CNN Management Wanted Jeff Zucker Gone For Other Reasons, ‘Including Bad Ratings’

The bombshell exit of CNN president Jeff Zucker this week — a month or so ahead of the launch of CNN+, and in the wake of the still-smoldering Chris Cuomo investigation — has, no surprise, sent shockwaves through the network’s newsroom as well as the company rank-and-file. Ostensibly the consequence of failing to disclose a consensual relationship with a colleague (per Zucker’s own words, though that’s been met with no small degree of skepticism because of the open secret nature of the relationship) Zucker’s sudden resignation also casts a shadow over what’s said to be the biggest operational shift since the network’s founding: The debut of a new paid streaming service. One that Jason Kilar, the CEO of CNN parent company WarnerMedia, reportedly said would account for most of the network’s business in the years to come.

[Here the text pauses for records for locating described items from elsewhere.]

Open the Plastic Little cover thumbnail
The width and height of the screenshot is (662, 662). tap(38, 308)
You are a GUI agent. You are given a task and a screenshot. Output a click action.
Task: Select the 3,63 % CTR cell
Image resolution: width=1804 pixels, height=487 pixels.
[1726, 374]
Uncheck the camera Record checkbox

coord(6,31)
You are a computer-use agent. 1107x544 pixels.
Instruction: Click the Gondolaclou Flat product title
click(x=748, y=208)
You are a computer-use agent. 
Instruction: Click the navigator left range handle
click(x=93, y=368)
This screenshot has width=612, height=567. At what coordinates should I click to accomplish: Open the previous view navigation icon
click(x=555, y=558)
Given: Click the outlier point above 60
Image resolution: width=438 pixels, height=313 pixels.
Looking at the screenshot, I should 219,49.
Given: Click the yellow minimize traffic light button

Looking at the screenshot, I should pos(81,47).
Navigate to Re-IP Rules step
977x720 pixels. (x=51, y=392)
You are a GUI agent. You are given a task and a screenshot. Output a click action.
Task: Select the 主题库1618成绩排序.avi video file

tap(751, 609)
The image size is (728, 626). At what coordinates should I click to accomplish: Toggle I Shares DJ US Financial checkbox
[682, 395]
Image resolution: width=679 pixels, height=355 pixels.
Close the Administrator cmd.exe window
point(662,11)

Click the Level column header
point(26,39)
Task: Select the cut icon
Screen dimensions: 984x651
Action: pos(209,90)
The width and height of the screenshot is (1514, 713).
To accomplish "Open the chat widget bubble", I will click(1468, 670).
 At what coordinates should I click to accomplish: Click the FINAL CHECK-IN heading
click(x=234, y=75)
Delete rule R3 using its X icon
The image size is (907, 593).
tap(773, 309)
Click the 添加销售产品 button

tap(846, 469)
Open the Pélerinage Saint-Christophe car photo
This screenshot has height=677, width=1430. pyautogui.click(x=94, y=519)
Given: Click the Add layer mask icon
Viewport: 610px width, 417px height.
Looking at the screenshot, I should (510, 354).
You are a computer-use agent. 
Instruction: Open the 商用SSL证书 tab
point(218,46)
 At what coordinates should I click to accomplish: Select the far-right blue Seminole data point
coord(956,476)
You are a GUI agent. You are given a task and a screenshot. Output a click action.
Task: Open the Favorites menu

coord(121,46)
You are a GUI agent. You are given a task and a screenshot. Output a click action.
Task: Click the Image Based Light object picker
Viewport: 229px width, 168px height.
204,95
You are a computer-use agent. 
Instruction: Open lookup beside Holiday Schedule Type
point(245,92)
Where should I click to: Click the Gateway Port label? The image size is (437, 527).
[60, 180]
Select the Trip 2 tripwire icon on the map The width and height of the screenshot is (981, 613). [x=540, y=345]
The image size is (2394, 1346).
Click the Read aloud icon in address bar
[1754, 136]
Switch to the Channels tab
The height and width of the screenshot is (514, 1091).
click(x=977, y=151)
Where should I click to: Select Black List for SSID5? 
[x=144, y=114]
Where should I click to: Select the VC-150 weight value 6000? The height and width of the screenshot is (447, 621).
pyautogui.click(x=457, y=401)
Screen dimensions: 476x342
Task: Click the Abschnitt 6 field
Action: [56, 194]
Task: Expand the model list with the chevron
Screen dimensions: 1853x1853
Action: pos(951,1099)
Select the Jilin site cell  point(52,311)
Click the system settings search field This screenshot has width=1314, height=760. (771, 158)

Over at Fox, meanwhile, Tucker Carlson said on Wednesday night’s edition of Tucker Carlson Tonight that the employee relationship was likely just the “pretext” for Zucker’s departure.  

“New management wanted him out at CNN for other reasons,” Carlson told his audience. “Including bad ratings. And maybe others that we’ll find out about later.”

That part about ratings refers to recent trends at the cable news rival that Fox loves to hate, which saw a nearly 80% drop in year-over-year primetime ratings in January. Among the key demographic group valued by advertisers (25-54)? CNN’s drop was actually a little larger there, at 81%.

“So, the relationship was just a pretext for what you saw,” Carlson continued. “But, as usual with CNN, you’ve got to wade through a lot of lies to get to what actually happened.”

Predictably, several other major Fox hosts have also torched CNN over the last day or so, in light of the Zucker announcement.

Greg Gutfeld’s new late-night show, for example, ran a sketch on Wednesday night that pretended to be of a chapel service. Zucker’s picture hangs solemnly in the background, while a musician provides funereal accompaniment. The gag was that no one had anything nice to say about Zucker, and only recapped mistakes from his tenure.

The motivation for that sketch, however, seems to be contradicted by Puck News’ recap of a tense, hourlong Q&A Wednesday between Kilar and top CNN staffers, with on-air talent like Jake Tapper and Kaitlan Collins grilling Kilar particularly hard, while other staff lamented Zucker’s punishment not seeming to fit the “crime,” as it were.

Kilar declined more than once to answer Collins’ direct questioning about whether he’d consulted with other executives about the effect Zucker’s departure would have on the company at such a transformational moment. Collins said she put the question to Kilar, “given that it’s been reported that you’re said to be negotiating your exit from the company after the merger goes through.”

All of which is to say: This year was already going to be hugely consequential for CNN. But now that the network’s largely well-liked (inside the building) top executive who was deeply involved in editorial and in shaping what CNN+ will become has left — with barely a goodbye — it raises questions and adds another cloud of scandal to the network, at least for the near term.

Other Fox anchors, meanwhile, joined in the pile-on — including Laura Ingraham, who told her audience that Zucker had presided over CNN during “one of the most shameful periods in the history of American journalism.”

The host who follows Tucker Carlson each weeknight, likewise, also had something to say.

Over the last several years, Hannity told his viewers, Zucker “transformed CNN from a boring, left-of-center news outlet to a still boring, totally, completely, utterly dishonest, lying, anti-Trump, Fox-obsessed arm of the Democratic Party. Now, Zucker’s out. Bye-bye.”